May 21st Lesson: Cleaning the Mess for Myself

I’ve been letting someone else (not) lead my life for entirely too long. If I don’t do it, who in the hell is going to do it?

Yep. It has become more an more apparent that I thought my not-yet-ex-husband was supposed to do this, that, or the other thing. In the meantime, I could have very well taken the lead, and didn’t. And now here I am, cleaning up what I should have picked up long ago. Learning to do things I should’ve learned long ago.

Today I cleaned out the garage. Do you know how many times I’ve cleaned out the garage in the 10 years that I’ve lived here?

Never. Nope. Not once.

That wasn’t one of my jobs. I just parked in the garage and got annoyed if I didn’t have enough room in the garage. I expected my husband to do it because it was a dirty man job. I worked, and I had my home wife jobs that I did, so why in the hell would I ever clean the garage?

My son was playing in the driveway and I got fed up staring at all the mess and dead leaves in the garage. I  got a lawn bag for leaves, a trash bag for trash, some boxes to categorize things, and got to work. I hung up yard tools, moved the snowblower to the back of the garage (since its May), put all of the toys on one side, cleared off a shelf for gardening items, consolidated things in boxes, and swept out the musty dirt and leaves.

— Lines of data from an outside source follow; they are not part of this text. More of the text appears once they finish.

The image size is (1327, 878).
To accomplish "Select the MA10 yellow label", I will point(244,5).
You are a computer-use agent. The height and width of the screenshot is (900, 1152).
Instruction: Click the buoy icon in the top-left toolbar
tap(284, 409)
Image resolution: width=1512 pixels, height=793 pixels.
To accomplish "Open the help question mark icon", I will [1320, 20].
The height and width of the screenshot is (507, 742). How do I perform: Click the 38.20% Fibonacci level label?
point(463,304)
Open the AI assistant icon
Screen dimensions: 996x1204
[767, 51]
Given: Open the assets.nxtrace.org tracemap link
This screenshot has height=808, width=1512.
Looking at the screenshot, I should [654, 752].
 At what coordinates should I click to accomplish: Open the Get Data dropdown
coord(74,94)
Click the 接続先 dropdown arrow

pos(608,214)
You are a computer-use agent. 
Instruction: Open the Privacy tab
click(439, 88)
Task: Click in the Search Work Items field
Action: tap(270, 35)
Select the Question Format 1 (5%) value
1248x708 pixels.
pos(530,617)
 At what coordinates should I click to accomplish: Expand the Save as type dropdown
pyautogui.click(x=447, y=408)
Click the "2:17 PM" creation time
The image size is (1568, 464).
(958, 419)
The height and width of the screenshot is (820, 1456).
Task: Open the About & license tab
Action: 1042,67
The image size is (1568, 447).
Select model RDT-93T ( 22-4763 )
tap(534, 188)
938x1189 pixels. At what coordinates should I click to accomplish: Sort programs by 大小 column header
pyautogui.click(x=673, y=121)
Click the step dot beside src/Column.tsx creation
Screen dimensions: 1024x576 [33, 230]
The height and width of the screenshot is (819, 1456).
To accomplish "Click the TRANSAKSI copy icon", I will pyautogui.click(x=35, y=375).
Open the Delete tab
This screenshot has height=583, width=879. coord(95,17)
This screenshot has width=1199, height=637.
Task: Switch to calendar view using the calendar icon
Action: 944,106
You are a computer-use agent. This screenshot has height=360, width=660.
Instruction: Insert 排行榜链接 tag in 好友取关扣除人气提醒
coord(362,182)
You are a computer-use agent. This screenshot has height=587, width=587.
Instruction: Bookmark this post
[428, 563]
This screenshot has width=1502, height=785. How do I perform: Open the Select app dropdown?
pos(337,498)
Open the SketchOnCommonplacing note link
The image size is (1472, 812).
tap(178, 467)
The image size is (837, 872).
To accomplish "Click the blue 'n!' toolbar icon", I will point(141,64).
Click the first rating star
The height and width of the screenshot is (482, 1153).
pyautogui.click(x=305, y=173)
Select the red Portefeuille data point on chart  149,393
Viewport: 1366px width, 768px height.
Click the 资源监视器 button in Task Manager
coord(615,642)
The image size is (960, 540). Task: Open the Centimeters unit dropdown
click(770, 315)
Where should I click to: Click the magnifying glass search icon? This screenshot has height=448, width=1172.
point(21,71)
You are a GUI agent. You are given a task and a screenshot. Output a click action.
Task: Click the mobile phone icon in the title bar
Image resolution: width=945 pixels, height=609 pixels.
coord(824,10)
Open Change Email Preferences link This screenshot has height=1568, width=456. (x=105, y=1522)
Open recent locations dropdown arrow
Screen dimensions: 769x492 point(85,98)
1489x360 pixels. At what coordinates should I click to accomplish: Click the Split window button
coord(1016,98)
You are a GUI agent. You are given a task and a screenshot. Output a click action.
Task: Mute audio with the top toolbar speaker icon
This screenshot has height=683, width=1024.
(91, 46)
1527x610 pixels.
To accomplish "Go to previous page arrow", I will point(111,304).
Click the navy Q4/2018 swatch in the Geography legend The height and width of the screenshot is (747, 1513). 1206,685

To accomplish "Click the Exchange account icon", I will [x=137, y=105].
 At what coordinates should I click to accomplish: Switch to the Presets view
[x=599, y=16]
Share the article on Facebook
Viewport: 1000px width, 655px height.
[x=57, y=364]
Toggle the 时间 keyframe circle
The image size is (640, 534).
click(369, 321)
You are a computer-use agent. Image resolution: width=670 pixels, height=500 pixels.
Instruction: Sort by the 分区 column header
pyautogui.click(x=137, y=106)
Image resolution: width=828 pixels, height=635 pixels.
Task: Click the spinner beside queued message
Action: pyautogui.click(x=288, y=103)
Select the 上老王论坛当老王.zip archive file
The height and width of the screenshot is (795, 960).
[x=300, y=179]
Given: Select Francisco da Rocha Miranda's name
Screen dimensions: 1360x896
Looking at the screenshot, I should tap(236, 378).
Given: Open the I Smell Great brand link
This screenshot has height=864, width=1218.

And now I know what crap is in there and what isn’t. I had no idea about half of the stuff that was in the garage. Now it feels like its my garage and not someone else’s.

I also started cleaning up a corner of the basement that is most definitely the mess of my not-yet-ex-husband. It’s where he has dumped his tools and post-project trash for years. It just sits there and collects dust and dog hair and pisses me off every time I pass by it on my way to do laundry. I’m an organized person by nature, but when I know I have nothing to do with a mess, I am hands off and I will let it grow mold before I own it.

The garage cleaning motivated me. I went in the basement to switch a load of clothes and ended up getting a trash bag and some boxes and just started organizing the giant pile of man mess. It’s not done yet, but it’s enough of a start that I have a clear path to finish. Maybe when I’m done the entire basement will feel like it’s mine and not someone else’s.

Today I learned that I can take charge of a mess (even if its not mine) and make it nice for myself. If I don’t do it, who in the hell is going to do it?